Selasa 10 Jan 2017 15:00 WIB

CSR Abaikan Pencandu Narkoba

Red:

Sejauh ini tanggung jawab sosial perusahaan (CSR) di Indonesia lebih banyak diarahkan  kepada bantuan bencana, pendidikan, kesehatan, ataupun lingkungan hidup. Hal ini memang sangat penting karena program tersebut langsung menyentuh masyarakat umum atau warga di sekitar perusahaan.

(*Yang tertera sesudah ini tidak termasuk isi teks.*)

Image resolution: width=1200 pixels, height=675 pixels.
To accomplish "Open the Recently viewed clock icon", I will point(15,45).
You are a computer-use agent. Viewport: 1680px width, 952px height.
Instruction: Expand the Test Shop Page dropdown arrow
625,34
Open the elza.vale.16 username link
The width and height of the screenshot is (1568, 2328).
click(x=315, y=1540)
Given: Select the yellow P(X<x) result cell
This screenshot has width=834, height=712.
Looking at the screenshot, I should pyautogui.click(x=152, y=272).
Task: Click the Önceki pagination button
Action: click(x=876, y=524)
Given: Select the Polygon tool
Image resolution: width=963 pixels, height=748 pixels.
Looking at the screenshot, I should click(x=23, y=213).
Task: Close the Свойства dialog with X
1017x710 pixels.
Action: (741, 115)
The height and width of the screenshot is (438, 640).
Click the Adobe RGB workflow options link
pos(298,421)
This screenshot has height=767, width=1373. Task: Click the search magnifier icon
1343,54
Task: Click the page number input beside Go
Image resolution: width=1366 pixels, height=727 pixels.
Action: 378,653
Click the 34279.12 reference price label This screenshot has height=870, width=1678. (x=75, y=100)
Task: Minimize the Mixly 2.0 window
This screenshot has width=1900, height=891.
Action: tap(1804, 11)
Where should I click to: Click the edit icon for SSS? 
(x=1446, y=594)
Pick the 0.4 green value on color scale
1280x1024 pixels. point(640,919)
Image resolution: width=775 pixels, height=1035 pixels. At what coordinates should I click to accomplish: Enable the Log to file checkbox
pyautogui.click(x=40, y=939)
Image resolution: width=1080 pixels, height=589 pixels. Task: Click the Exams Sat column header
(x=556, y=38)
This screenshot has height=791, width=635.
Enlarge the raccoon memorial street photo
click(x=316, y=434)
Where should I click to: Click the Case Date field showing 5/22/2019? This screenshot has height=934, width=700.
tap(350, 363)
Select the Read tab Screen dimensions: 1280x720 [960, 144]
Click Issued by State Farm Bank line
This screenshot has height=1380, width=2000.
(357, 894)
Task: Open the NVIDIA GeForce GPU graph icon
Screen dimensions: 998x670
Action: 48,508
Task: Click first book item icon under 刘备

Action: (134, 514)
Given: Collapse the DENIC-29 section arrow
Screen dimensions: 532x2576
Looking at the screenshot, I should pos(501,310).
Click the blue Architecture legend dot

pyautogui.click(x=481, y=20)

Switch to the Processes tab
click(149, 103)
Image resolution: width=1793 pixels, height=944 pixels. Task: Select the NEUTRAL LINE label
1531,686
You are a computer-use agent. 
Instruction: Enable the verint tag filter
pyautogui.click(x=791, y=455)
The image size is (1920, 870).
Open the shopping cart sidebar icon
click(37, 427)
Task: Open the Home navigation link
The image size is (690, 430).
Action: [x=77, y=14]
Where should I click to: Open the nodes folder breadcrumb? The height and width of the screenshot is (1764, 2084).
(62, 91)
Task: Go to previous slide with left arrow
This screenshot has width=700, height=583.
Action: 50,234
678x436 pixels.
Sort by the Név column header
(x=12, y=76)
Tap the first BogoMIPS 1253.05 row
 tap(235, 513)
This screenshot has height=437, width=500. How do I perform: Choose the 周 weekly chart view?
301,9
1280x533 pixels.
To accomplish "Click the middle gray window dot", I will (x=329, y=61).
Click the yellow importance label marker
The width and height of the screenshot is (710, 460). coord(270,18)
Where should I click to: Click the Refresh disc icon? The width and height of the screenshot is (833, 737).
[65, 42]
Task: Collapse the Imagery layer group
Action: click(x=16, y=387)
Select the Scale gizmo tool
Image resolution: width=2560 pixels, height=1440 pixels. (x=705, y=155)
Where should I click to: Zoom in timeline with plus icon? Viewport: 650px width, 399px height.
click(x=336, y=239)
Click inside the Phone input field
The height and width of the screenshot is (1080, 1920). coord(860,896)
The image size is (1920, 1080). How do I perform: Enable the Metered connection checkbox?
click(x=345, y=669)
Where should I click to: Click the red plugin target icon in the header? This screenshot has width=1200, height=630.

Sayangnya, program CSR perusahaan belum pernah menyentuh pemulihan/rehabilitas pencandu narkoba. Padahal, jumlah pencandu ini setiap tahun semakin bertambah dan banyak di antara mereka yang berlatar belakang ekonomi rendah yang ingin juga direhabilitasi.

 

Pengamat corporate social responsibility (CSR) La Tofi mengakui bahwa pemberian bantuan kepada pencandu narkoba yang kurang mampu untuk dapat bisa direhabilitasi masih kurang. Sebab, bantuan ini dinilai menjadi bagian dari tugas negara.

 

"Karena nggak terkait langsung, perusahaan biasanya yang terkait dengan stakeholders. Perusahaan bisa saja mengambil upaya itu setelah diminta langsung oleh pemda atau pemerintah pusat. Baru mereka terjun," kata La Tofi.

 

Ia menjelaskan, untuk pemberian bantuan kepada mereka yang ingin direhabilitasi, memang bisa saja dilakukan oleh sebuah perusahaan. Tetapi, biasanya perusahaan mengetahui diperlukannya bantuan, berdasarkan informasi yang diperoleh, baik dari pemerintah daerah maupun pusat.

 

Biasanya sebelum melakukan program tanggung jawab sosial, perusahaan terlebih dahulu mengadakan pemetaan sosial bagi mereka yang akan mendapatkan bantuan. Tetapi, untuk pemberian bantuan rehabilitasi, masih banyak yang tidak sesuai.

 

Sebagai contoh, perusahaan industri, maka pertama kali orang-orang yang mendapatkan bantuan adalah mereka yang bermukim di sekitar industri tersebut. Kemudian, siapa saja yang paling berpengaruh pada bisnis mereka dan konsumennya, yang merupakan stakeholders perusahaan.

 

Sebenarnya, lanjut La Tofi, perusahaan farmasi bisa memungkinkan untuk memberikan bantuan ataupun program sosial bagi mereka yang membutuhkan di panti rehabilitas narkoba. Sebab, perusahaan tersebut memproduksi obat-obatan. Apabila faktanya para pencandu itu tidak mampu, kemudian negara tidak memiliki kekuatan untuk menjangkau para mantan pencandu narkoba tersebut, maka perusahaan farmasi bisa masuk ke sana melalui program CSR.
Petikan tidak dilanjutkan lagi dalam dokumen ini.